​Vor zwei Jahren verpflichtete ​Eintracht Frankfurt den Linksverteidiger Jetro Willems von der PSV Eindhoven. Doch bei den Adlern kam der Niederländer nie wirklich an und saß häufig auf der Bank. In diesem Sommer folgte eine Leihe zu Newcastle United, wo der Defensivspieler wieder zu alter Stärke zurückfindet.

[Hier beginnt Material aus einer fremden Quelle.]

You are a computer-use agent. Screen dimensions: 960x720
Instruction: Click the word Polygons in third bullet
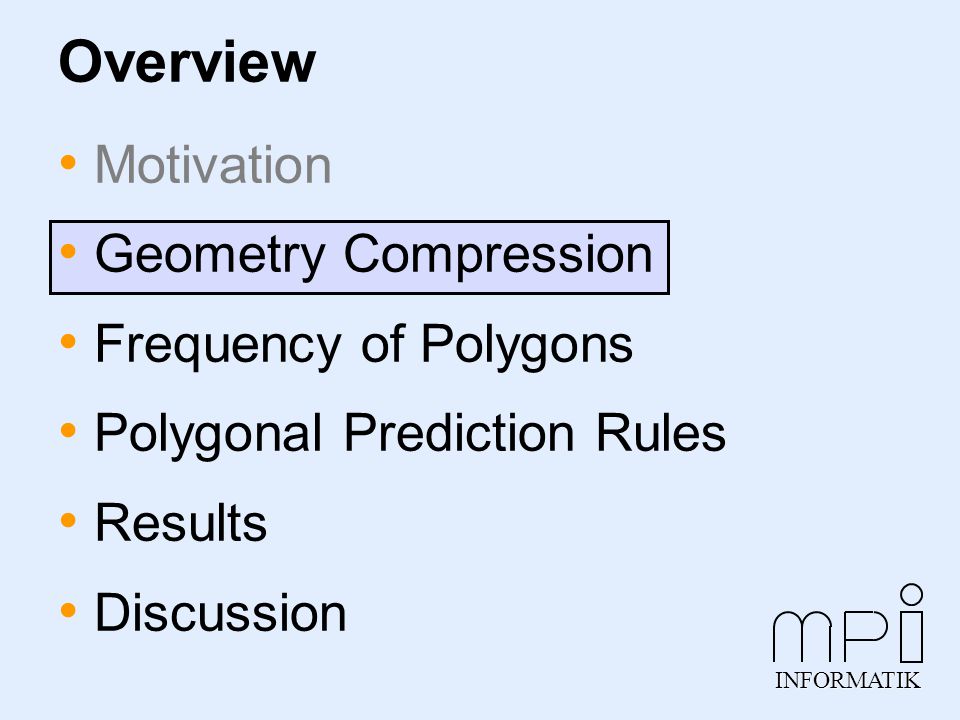(x=527, y=345)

Der Eintracht könnte dies einen warmen Geldregen einbringen.


Einst war Jetro Willems Nationalspieler und lief regelmäßig in der Champions League auf. Sein Schritt zu Eintracht Frankfurt wollte sich für den Niederländer allerdings nie auszahlen. Für 4,5 Millionen Euro wurde er 2017 aus der Eredivisie verpflichtet, doch die großen Erwartungen konnte er nicht erfüllen. Immer wieder kam er in der ​Bundesliga nur noch zu Kurzeinsätzen.


Willems' Statistiken für Frankfurt

SpieleToreVorlagen
​65​0​7

Im Sommer wollte Willems dann einen Ausweg suchen und wurde in die ​Premier League verliehen. Die englische Topliga war stets ein Ziel des Niederländers, nun hat er mit Newcastle United einen Klub gefunden. Dort schienen die letzten Jahre vergessen zu sein, denn als Stammspieler erreicht er derzeit wieder seine ehemalige Hochform.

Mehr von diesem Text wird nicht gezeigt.